● **Task objective**: Report each line of the data below in which "発達支援つむぎ" appears.

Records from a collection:
*** Block opens ***

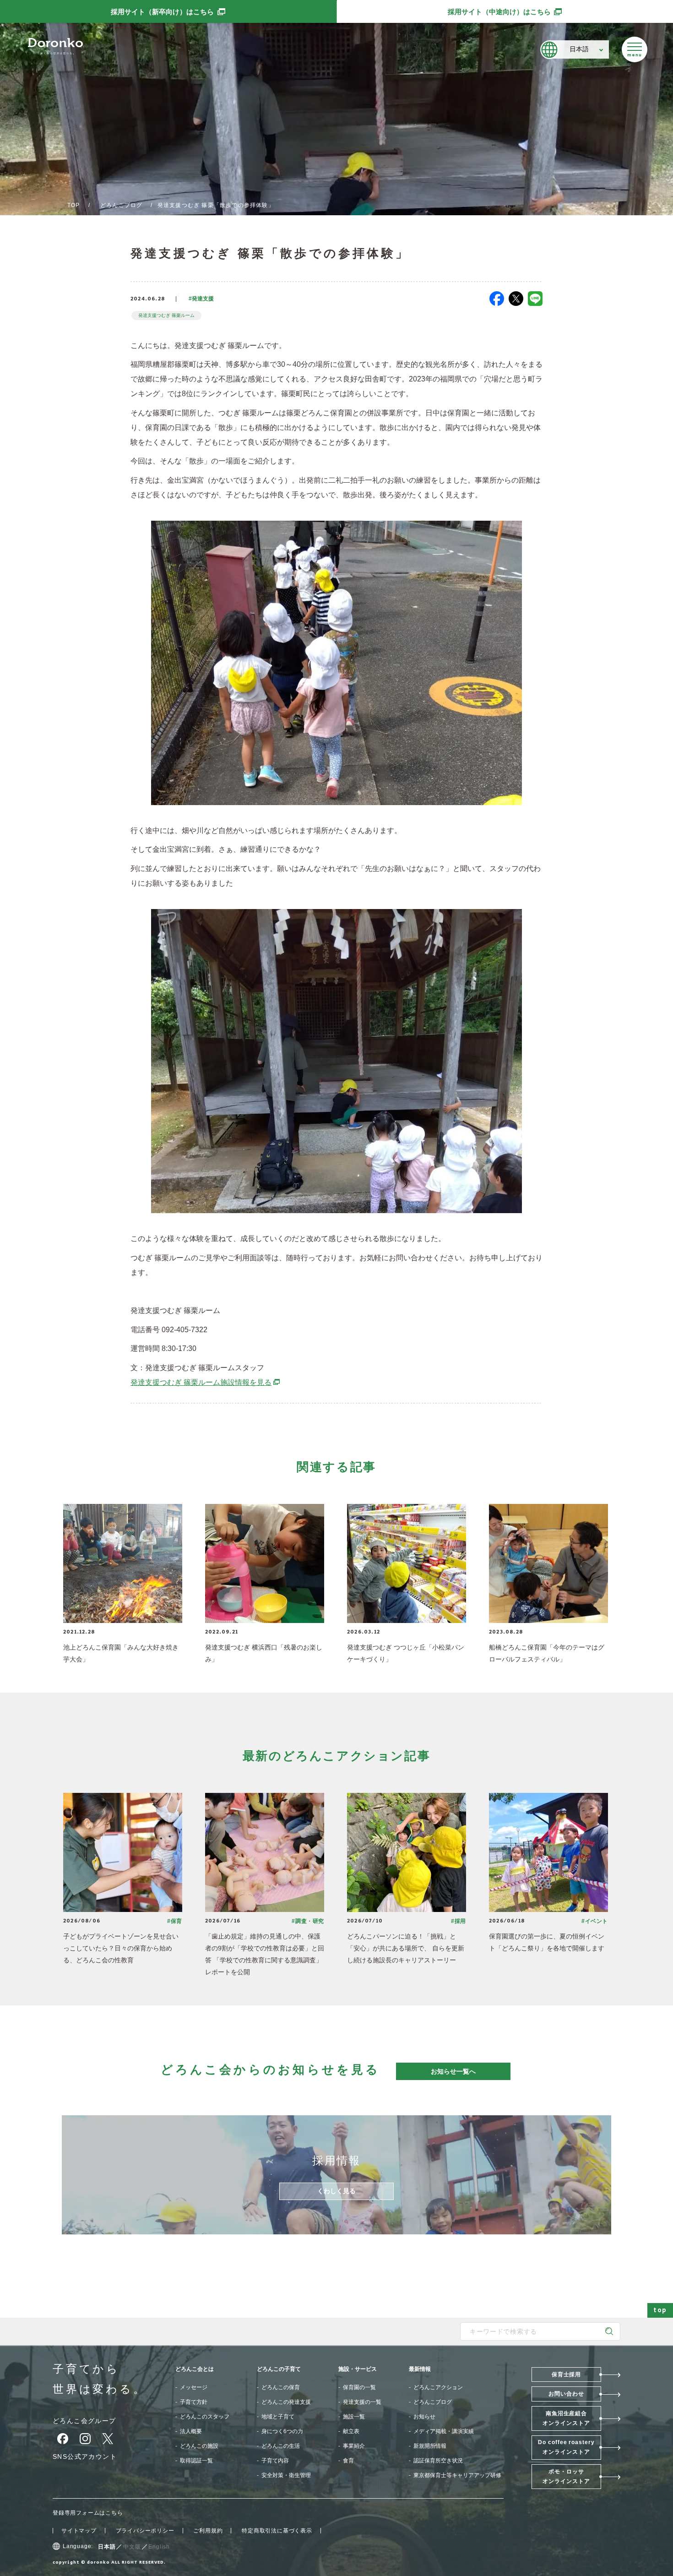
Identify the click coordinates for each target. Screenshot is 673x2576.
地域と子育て (277, 2416)
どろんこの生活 (280, 2446)
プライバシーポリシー (145, 2530)
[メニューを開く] (634, 49)
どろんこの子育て (279, 2369)
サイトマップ (79, 2530)
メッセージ (193, 2387)
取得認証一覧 (196, 2460)
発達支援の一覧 (362, 2402)
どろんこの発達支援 (286, 2402)
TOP (73, 205)
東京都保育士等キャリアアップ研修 (457, 2475)
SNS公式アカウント (85, 2456)
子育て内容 (275, 2460)
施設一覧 (354, 2416)
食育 (348, 2460)
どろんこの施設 (199, 2446)
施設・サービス (357, 2369)
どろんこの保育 (280, 2387)
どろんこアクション (438, 2387)
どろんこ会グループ (84, 2420)
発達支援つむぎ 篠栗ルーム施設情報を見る (205, 1382)
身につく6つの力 (282, 2431)
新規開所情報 (429, 2446)
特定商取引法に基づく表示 (277, 2530)
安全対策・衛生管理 (286, 2475)
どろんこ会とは (194, 2369)
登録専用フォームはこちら (88, 2513)
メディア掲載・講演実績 (443, 2431)
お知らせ (424, 2416)
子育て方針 (193, 2402)
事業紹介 (354, 2446)
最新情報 (420, 2369)
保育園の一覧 (359, 2387)
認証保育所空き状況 (438, 2460)
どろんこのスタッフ (204, 2416)
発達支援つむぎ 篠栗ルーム (166, 315)
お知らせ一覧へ (453, 2071)
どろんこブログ (121, 205)
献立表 (351, 2431)
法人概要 (191, 2431)
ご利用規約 (208, 2530)
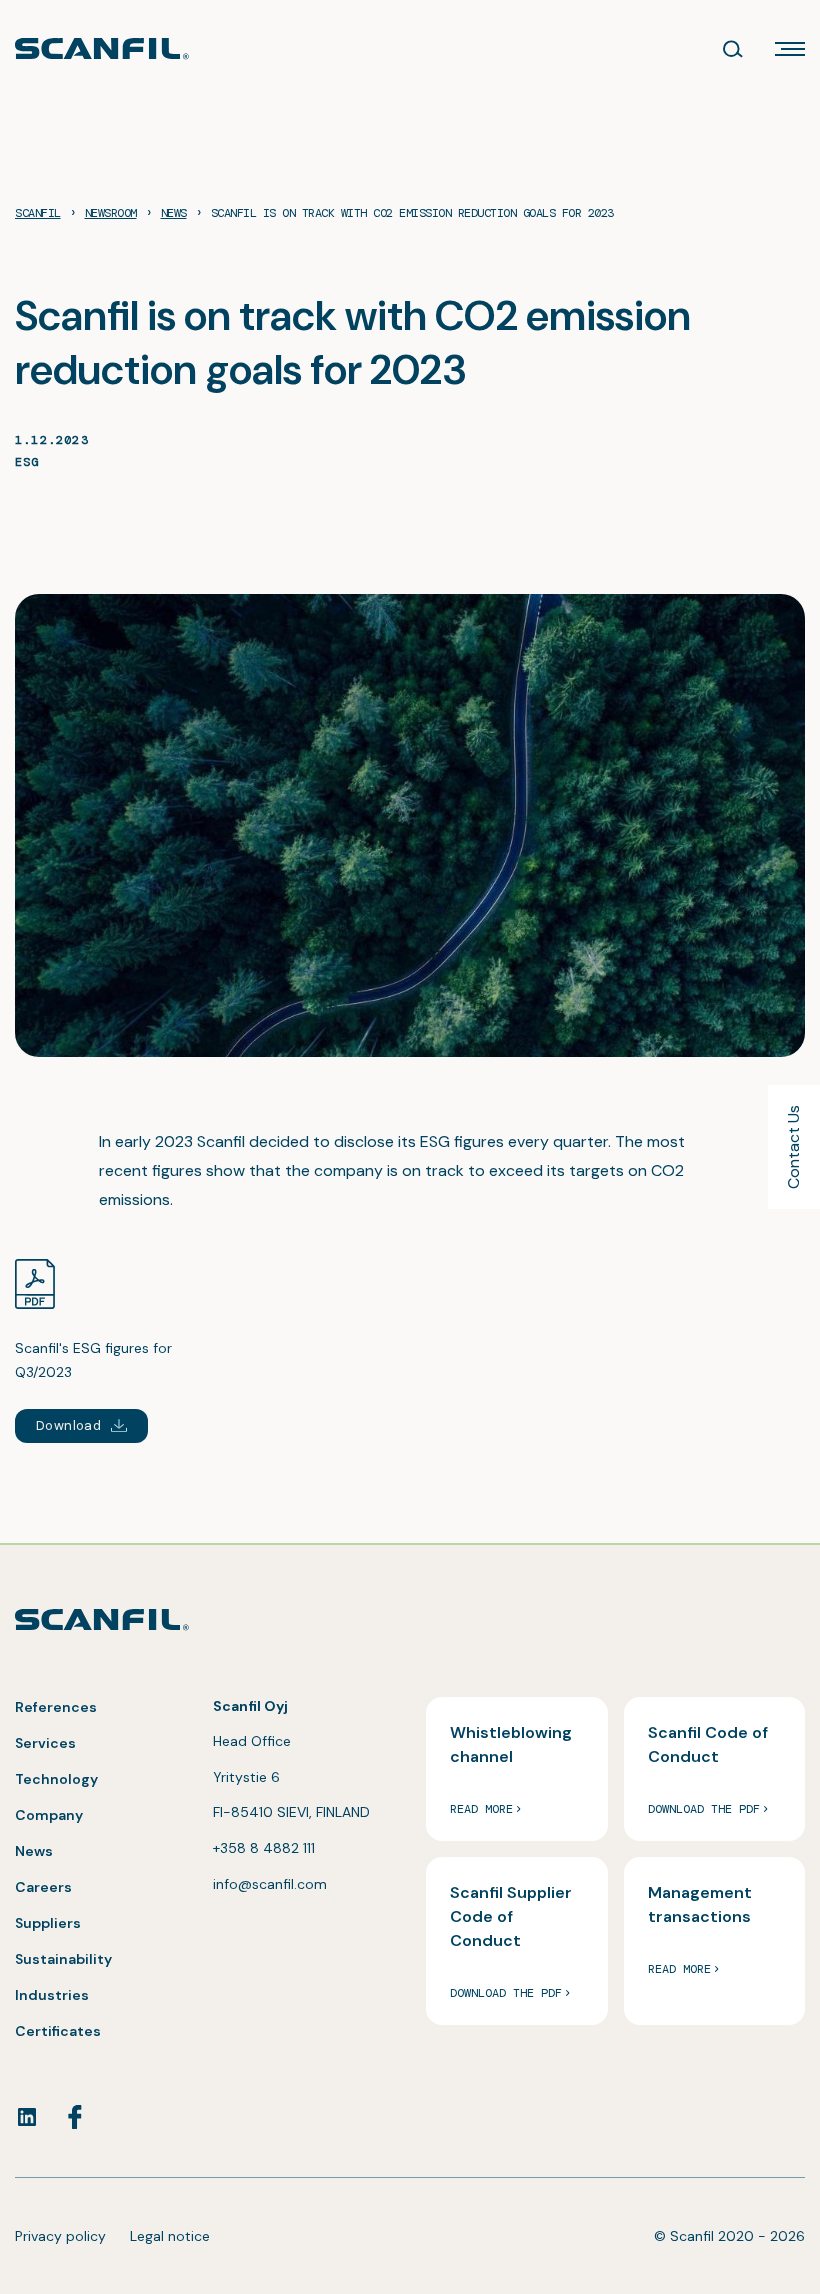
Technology (56, 1779)
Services (45, 1743)
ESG (27, 462)
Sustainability (63, 1959)
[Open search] (733, 49)
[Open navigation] (790, 49)
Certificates (58, 2031)
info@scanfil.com (270, 1884)
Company (49, 1815)
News (34, 1851)
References (56, 1707)
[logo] (102, 48)
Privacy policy (60, 2236)
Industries (52, 1995)
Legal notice (170, 2236)
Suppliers (48, 1923)
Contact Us (793, 1147)
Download (68, 1425)
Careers (43, 1887)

*** Block closes ***

● **Completed exercise**:
発達支援つむぎ 篠栗ルーム施設情報を見る (205, 1382)
発達支援つむぎ 篠栗ルーム (166, 315)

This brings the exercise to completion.